* **Exercise brief**: Present each line of the entries below as a row of a Markdown table, omitting blank lines, with the columns "No." for the row number and "Line" for the line itself.
☆ ☆ ☆ ☆
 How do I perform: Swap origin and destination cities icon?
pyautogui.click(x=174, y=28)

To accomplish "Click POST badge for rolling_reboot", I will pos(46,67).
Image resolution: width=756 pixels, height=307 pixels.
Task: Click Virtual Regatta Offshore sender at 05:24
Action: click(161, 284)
☆ ☆ ☆ ☆
* **Response to this task**:
| No. | Line |
|---|---|
| 1 |  How do I perform: Swap origin and destination cities icon? |
| 2 | pyautogui.click(x=174, y=28) |
| 3 | To accomplish "Click POST badge for rolling_reboot", I will pos(46,67). |
| 4 | Image resolution: width=756 pixels, height=307 pixels. |
| 5 | Task: Click Virtual Regatta Offshore sender at 05:24 |
| 6 | Action: click(161, 284) |